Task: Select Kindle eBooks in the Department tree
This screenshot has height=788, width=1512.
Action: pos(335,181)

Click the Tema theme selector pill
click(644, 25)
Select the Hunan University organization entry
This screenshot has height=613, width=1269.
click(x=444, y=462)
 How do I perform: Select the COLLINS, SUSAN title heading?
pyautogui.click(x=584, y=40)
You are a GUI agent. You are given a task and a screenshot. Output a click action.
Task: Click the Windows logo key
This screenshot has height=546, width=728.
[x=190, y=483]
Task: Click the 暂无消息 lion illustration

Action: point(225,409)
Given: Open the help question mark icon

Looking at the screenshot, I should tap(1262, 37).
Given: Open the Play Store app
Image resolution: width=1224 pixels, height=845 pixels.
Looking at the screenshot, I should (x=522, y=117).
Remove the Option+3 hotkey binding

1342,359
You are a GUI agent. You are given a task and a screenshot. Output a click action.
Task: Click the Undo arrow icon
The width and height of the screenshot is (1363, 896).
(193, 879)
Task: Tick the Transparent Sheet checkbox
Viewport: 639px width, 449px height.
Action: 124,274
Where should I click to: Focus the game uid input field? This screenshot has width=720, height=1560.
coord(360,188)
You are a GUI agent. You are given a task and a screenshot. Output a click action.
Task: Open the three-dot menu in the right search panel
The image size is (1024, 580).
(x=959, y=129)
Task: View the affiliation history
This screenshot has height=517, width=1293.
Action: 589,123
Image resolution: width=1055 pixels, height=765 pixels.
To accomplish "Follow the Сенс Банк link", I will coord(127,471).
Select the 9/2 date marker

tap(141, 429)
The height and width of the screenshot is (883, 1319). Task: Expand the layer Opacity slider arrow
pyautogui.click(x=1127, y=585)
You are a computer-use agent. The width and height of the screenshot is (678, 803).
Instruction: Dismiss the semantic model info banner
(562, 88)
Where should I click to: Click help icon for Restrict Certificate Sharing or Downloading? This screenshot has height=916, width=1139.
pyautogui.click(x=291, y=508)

Your objective — The entries above need to be repeated in full, exactly as written.

Reply —
Task: Select Kindle eBooks in the Department tree
This screenshot has height=788, width=1512.
Action: pos(335,181)

Click the Tema theme selector pill
click(644, 25)
Select the Hunan University organization entry
This screenshot has height=613, width=1269.
click(x=444, y=462)
 How do I perform: Select the COLLINS, SUSAN title heading?
pyautogui.click(x=584, y=40)
You are a GUI agent. You are given a task and a screenshot. Output a click action.
Task: Click the Windows logo key
This screenshot has height=546, width=728.
[x=190, y=483]
Task: Click the 暂无消息 lion illustration

Action: point(225,409)
Given: Open the help question mark icon

Looking at the screenshot, I should tap(1262, 37).
Given: Open the Play Store app
Image resolution: width=1224 pixels, height=845 pixels.
Looking at the screenshot, I should (x=522, y=117).
Remove the Option+3 hotkey binding

1342,359
You are a GUI agent. You are given a task and a screenshot. Output a click action.
Task: Click the Undo arrow icon
The width and height of the screenshot is (1363, 896).
(193, 879)
Task: Tick the Transparent Sheet checkbox
Viewport: 639px width, 449px height.
Action: 124,274
Where should I click to: Focus the game uid input field? This screenshot has width=720, height=1560.
coord(360,188)
You are a GUI agent. You are given a task and a screenshot. Output a click action.
Task: Open the three-dot menu in the right search panel
The image size is (1024, 580).
(x=959, y=129)
Task: View the affiliation history
This screenshot has height=517, width=1293.
Action: 589,123
Image resolution: width=1055 pixels, height=765 pixels.
To accomplish "Follow the Сенс Банк link", I will coord(127,471).
Select the 9/2 date marker

tap(141, 429)
The height and width of the screenshot is (883, 1319). Task: Expand the layer Opacity slider arrow
pyautogui.click(x=1127, y=585)
You are a computer-use agent. The width and height of the screenshot is (678, 803).
Instruction: Dismiss the semantic model info banner
(562, 88)
Where should I click to: Click help icon for Restrict Certificate Sharing or Downloading? This screenshot has height=916, width=1139.
pyautogui.click(x=291, y=508)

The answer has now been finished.